Records from a collection
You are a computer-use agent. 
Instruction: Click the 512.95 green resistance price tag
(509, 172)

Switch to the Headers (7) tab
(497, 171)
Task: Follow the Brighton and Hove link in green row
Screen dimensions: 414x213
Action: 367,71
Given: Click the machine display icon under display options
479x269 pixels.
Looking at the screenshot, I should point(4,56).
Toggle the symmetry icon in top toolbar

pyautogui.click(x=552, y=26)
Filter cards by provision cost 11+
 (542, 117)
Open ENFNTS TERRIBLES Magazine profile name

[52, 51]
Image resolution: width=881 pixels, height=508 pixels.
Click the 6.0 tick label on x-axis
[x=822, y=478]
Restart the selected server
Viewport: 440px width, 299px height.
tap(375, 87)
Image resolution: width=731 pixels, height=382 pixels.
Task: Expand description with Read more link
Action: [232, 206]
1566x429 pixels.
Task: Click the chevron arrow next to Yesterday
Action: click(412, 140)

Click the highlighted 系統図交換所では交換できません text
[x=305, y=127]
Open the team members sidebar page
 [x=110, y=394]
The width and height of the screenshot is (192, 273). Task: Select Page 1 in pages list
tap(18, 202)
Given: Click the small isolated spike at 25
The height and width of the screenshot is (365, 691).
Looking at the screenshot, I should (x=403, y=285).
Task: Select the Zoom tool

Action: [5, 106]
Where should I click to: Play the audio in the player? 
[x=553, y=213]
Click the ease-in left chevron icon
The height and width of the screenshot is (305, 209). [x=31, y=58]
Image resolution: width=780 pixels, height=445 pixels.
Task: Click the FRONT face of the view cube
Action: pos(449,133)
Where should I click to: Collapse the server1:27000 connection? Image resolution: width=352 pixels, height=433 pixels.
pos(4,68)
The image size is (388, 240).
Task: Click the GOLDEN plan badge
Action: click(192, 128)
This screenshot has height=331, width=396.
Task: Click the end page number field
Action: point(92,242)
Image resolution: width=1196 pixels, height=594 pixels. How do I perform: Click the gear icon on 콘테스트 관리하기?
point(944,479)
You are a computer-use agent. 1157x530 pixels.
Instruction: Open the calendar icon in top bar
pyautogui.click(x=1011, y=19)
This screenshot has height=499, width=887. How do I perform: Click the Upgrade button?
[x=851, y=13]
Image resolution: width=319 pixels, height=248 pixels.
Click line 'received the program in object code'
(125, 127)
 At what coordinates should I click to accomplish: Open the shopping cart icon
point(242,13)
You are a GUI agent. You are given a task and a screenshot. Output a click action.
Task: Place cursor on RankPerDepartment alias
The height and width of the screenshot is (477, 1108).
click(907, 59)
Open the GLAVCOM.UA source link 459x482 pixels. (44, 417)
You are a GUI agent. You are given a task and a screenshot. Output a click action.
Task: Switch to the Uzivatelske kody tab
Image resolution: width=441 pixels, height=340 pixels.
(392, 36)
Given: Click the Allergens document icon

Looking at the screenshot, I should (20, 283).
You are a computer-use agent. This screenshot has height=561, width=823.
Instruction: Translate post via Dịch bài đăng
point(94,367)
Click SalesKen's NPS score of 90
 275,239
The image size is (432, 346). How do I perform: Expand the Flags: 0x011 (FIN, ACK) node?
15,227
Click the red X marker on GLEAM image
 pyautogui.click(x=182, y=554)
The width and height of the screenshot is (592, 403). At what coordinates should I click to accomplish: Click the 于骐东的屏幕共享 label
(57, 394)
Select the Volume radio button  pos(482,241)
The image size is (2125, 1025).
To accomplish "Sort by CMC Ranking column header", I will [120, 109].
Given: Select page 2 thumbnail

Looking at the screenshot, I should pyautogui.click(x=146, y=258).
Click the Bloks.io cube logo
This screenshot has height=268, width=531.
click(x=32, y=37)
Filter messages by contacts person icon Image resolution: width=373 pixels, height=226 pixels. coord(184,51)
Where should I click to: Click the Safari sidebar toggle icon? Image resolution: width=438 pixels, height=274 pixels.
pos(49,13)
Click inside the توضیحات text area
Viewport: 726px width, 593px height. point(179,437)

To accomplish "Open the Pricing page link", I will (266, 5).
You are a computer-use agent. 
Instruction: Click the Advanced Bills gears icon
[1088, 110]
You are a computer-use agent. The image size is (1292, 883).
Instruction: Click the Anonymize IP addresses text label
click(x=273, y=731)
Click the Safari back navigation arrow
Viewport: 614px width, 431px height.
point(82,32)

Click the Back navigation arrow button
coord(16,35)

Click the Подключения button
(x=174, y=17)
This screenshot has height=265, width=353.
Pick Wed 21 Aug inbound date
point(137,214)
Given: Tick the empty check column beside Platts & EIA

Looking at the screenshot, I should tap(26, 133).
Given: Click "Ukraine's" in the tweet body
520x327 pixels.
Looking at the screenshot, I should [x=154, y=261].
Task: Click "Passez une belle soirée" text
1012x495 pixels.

Instructions for the task:
Starting at the line that contains "Click the Подключения button", copy every line down to the last line of the records above, exactly as written.

Written answer:
Click the Подключения button
(x=174, y=17)
This screenshot has height=265, width=353.
Pick Wed 21 Aug inbound date
point(137,214)
Given: Tick the empty check column beside Platts & EIA

Looking at the screenshot, I should tap(26, 133).
Given: Click "Ukraine's" in the tweet body
520x327 pixels.
Looking at the screenshot, I should [x=154, y=261].
Task: Click "Passez une belle soirée" text
1012x495 pixels.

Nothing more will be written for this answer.